How I can contribute to OSCI
If you would like to contribute to OSCI, please take a look at our guidelines here.
What if your think your organization is missing or you believe there is an error in our logic
This is a new project. We are more than happy to listen to any feedback which will help us improve. Contact us at OSCI@epam.com or modify the companies filter yourself.
How can I add a company which is missing from the OSCI ranking
The goal of the OSCI is to rank the GitHub contributions by companies (commercial organizations).
In order to add a company to the OSCI ranking, do the following:
- Check whether the organization you propose to add matches our definition of a company:
- is not an educational, governmental, non-profit or research institution;
- is not a free-mail, like gmail.com, yahoo.com, hotmail.com, etc;
- is a registered, commercial company;
- a simple "rule of thumb" - does the organization's website sell a product or service? If not, it is probably not a company by our definition.
Create a new pull request.
Confirm that the company you wish to add is not listed.
Add the main domain of the company and the company name to the table. For example:
Add the company email domain in the end of the first table.

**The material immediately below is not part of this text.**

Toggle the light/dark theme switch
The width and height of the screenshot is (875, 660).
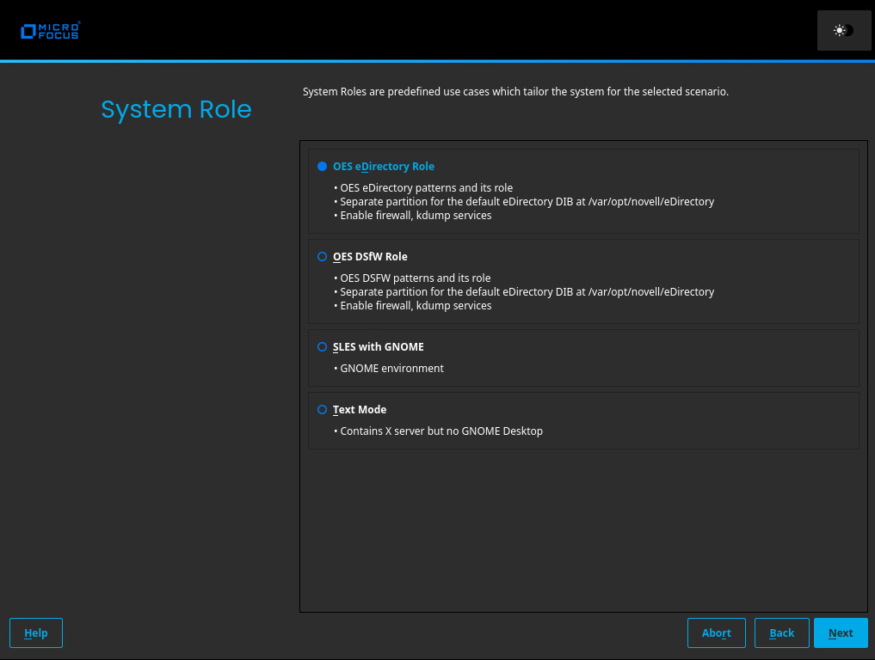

AuthorMailDomain = 'fb.com'
If the company has more than 1 email domain for its employees, add all of them (or at least those you are aware of). For example:
AuthorMailDomain = 'fb.com' or AuthorMailDomain like 'facebook.com' or AuthorMailDomain = '%.facebook.com' or AuthorMailDomain = 'facebook.%'
If the company has more than 1 domain in the company, add the main one to the mapping in the end of the table. For example:
update AllCommits set AuthorMailDomain = 'fb.com' where AuthorMailDomain = 'facebook.com' or AuthorMailDomain = '%.facebook.com' or AuthorMailDomain = 'facebook.%'
We will review your pull request and if it matches our requirements, we will merge it.
We built OSCI this an Azure cloud environment using Azure SQL Server. The code published here on GitHub does not require the Azure cloud, however in the current version MS SQL Server is required. Our future plans include support for an open source database.
Instructions for using the OSCI code
These scripts are for downloading data from gharchive.org, processing and loading to the SQL Server.
Install MS SQL Server.
Fill fields "year" and "month" in function "get_month_data('year', 'month')" in the file file_loader.py if you want to load data for a specific month. Use get_year('year') for loading data for whole year. For example:
get_month_data('2019', '05') get_year('2019')
If necessary, repeat this function for other months or years.
Finally run script file_loader.py and wait for successful script execution. It can take some time to download and transform the data.
Once the data is prepared, you can generate reports as shown below. The reports will be generated on all the downloaded data in the AllCommits table. So to make a report for 2019 - for example - download all the 2019 data as described above.
top_employees_combined.sql - the top 50 companies ordered by employees with 10+ commits and also showing count of employees with 1+ commit. top_commits_ranking.sql - the count of commits per company.
OSCI is GNU General Public License v3.0.